The weird thing is that the laptop doesn't get very hot at all when playing under OS X, and the fan remains barely audible, almost as if OS X is throttling the graphics performance to an extreme level. I didn't have this problem before El Capitan. Does anyone know if there is a solution for this?
 

jeanlain

macrumors 68020
Mar 14, 2009
2,430
933
The games may be running on the intel GPU for some reason. The disparity with Windows shouldn't be that big. You typically lose 30% fps at most.
 

nathaniel515

macrumors newbie
Original poster
Nov 17, 2015
5
0
That's the way it was on earlier versions of OS X. I'm quite sure it's not using the Intel GPU- whenever I play games, the discrete (NVIDIA) GPU is listed on "About this Mac", and I have tried disabling automatic graphics switching.
 

vkd

macrumors 6502a
Sep 10, 2012
969
345
Apple seem not to care a hoot for our gaming on iMacs. Conversely, they long for a world in which every citizen walks the streets playing a crappy Frogger clone game on an overexpensive crApple telephone.
 

vkd

macrumors 6502a
Sep 10, 2012
969
345
That's the way it was on earlier versions of OS X. I'm quite sure it's not using the Intel GPU- whenever I play games, the discrete (NVIDIA) GPU is listed on "About this Mac", and I have tried disabling automatic graphics switching.

Personally, I find it pathetic and insulting that crApple forces buyers of their laptops to be subjected to Intel's piss-weak only-for-office-work GPU attempts. There should be a class action and all consumers given a refund of at least half the amount paid in order to cover moral damages, frustrations caused as well as the aforementioned pathetic insult of being subjected to use an Intel GPU attempt.
 

kaioshade

macrumors regular
Nov 24, 2010
165
90
Personally, I find it pathetic and insulting that crApple forces buyers of their laptops to be subjected to Intel's piss-weak only-for-office-work GPU attempts. There should be a class action and all consumers given a refund of at least half the amount paid in order to cover moral damages, frustrations caused as well as the aforementioned pathetic insult of being subjected to use an Intel GPU attempt.

While Apple using underpowered GPUs for their machines may be a valid point of grief and criticism, these suggestions do very little to help the OP.

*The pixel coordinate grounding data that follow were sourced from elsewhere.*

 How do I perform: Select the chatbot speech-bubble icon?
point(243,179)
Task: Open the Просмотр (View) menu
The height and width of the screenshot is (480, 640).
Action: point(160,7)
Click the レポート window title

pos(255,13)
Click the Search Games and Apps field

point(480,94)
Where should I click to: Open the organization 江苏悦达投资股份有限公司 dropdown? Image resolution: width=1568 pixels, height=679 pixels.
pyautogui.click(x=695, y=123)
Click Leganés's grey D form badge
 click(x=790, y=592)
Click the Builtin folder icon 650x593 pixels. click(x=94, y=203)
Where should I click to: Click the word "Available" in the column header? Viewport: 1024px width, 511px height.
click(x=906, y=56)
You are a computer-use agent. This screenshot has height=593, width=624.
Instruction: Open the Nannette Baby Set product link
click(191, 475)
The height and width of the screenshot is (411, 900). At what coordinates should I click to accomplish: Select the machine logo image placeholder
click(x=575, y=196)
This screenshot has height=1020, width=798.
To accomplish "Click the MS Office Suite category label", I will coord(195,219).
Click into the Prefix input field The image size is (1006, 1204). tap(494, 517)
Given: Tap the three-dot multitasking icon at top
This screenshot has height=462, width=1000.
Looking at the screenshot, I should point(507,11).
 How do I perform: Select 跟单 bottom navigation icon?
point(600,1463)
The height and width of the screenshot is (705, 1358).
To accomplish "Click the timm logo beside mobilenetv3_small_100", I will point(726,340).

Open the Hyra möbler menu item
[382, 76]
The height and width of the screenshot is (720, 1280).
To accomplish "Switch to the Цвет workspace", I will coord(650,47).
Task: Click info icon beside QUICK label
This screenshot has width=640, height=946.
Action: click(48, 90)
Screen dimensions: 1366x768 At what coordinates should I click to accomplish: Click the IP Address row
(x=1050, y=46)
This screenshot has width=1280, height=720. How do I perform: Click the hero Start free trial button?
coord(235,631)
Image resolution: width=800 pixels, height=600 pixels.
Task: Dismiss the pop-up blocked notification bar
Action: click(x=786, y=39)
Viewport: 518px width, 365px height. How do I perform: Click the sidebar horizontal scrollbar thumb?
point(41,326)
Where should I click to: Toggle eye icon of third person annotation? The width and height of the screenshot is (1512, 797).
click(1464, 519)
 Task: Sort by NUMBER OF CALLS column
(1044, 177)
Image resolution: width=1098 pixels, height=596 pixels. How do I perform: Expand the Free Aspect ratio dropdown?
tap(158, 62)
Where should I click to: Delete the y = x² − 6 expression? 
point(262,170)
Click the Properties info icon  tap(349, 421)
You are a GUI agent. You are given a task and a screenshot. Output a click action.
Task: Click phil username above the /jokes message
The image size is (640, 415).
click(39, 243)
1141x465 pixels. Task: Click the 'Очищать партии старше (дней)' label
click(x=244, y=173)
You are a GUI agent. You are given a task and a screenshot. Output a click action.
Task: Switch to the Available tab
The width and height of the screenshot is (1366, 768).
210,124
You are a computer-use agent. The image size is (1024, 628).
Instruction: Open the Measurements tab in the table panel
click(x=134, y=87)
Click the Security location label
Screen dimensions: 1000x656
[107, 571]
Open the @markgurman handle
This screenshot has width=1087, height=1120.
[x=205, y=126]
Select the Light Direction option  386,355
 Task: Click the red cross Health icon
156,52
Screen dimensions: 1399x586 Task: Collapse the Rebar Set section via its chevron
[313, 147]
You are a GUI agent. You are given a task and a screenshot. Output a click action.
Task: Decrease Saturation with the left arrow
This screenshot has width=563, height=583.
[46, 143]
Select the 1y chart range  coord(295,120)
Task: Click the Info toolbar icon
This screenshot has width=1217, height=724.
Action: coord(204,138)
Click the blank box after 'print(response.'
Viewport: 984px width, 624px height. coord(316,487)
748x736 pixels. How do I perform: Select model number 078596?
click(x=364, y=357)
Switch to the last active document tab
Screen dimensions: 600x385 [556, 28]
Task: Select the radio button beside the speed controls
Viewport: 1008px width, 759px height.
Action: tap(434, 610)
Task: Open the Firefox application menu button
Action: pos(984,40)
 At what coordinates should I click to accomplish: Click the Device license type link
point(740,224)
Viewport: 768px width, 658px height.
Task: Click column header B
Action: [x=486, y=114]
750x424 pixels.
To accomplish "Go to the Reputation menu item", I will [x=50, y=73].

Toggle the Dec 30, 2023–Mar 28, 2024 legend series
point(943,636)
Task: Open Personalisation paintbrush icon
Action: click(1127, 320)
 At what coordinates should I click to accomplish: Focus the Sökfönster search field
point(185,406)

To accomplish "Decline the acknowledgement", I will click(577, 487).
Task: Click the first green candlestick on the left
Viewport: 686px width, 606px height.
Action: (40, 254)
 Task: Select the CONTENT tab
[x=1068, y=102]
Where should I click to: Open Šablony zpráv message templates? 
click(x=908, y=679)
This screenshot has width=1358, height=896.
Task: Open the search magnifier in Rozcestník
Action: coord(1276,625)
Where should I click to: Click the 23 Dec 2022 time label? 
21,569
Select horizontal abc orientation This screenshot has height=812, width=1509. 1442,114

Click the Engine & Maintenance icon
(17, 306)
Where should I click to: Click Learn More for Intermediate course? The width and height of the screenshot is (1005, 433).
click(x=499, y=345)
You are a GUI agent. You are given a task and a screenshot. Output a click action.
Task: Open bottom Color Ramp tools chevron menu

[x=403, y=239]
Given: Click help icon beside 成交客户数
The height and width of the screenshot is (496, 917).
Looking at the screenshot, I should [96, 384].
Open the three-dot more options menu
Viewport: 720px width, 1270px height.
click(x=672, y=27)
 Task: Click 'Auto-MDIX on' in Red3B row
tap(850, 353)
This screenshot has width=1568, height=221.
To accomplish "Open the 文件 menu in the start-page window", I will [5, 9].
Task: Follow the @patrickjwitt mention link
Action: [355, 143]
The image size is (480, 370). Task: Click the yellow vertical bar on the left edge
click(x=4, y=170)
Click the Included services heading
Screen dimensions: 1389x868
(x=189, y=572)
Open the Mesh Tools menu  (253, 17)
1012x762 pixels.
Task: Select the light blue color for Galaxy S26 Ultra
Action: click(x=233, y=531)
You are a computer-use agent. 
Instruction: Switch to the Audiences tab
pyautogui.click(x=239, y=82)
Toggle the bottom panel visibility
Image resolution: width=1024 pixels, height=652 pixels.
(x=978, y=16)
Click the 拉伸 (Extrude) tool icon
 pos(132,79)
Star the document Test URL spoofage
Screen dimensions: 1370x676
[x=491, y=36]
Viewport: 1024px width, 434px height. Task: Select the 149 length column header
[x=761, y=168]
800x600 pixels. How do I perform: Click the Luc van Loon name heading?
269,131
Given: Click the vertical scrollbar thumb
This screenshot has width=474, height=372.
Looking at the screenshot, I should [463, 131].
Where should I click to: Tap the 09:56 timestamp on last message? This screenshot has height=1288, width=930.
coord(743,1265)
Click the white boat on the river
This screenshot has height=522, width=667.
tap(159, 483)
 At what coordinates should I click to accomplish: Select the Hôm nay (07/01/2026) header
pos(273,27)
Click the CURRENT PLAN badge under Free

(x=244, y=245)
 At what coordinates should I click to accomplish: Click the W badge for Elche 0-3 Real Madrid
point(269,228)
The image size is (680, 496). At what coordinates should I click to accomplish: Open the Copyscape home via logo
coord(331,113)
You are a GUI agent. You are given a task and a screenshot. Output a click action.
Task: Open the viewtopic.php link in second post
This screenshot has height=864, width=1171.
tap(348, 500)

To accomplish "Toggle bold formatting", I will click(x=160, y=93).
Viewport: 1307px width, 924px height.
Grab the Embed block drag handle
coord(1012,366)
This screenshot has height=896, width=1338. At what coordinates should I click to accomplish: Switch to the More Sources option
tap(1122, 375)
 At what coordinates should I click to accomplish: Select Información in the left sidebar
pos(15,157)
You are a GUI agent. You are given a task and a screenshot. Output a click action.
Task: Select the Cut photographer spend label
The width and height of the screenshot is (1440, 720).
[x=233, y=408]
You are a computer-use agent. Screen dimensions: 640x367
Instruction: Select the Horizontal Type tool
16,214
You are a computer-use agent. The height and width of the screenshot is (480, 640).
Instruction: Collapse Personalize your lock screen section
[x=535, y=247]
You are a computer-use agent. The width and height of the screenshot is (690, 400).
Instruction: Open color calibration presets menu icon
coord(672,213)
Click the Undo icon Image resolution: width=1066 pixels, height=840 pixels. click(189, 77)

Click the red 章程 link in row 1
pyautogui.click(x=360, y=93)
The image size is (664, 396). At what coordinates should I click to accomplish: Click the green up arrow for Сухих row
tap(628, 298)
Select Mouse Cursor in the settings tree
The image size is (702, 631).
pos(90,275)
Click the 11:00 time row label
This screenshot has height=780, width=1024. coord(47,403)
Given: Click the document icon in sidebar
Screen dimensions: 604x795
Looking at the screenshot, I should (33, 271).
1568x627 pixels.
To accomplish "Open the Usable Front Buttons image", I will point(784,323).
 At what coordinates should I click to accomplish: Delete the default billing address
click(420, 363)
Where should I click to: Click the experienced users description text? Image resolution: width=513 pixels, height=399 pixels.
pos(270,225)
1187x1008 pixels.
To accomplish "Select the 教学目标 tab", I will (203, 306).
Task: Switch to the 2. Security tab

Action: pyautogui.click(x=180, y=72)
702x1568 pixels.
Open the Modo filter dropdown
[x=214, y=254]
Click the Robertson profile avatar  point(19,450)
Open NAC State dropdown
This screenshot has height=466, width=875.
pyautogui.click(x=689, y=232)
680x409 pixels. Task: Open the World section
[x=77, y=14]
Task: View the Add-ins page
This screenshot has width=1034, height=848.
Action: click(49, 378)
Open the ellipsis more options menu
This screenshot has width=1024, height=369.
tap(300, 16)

That being said OP, Apple does not position their machines as gaming machines. If you have Automatic graphics switching off, then your machine should be using the Nvidia chip. Also, if you have not done so, try to download the Official Nvidia drivers from their web site: http://www.nvidia.com/download/driverResults.aspx/93555/en-us. They are still considered experimental, but most users (myself included) have reported some fps gains with these installed. It wont turn your mac into a gaming powerhouse, but it couldnt hurt.

Hopefully this helps.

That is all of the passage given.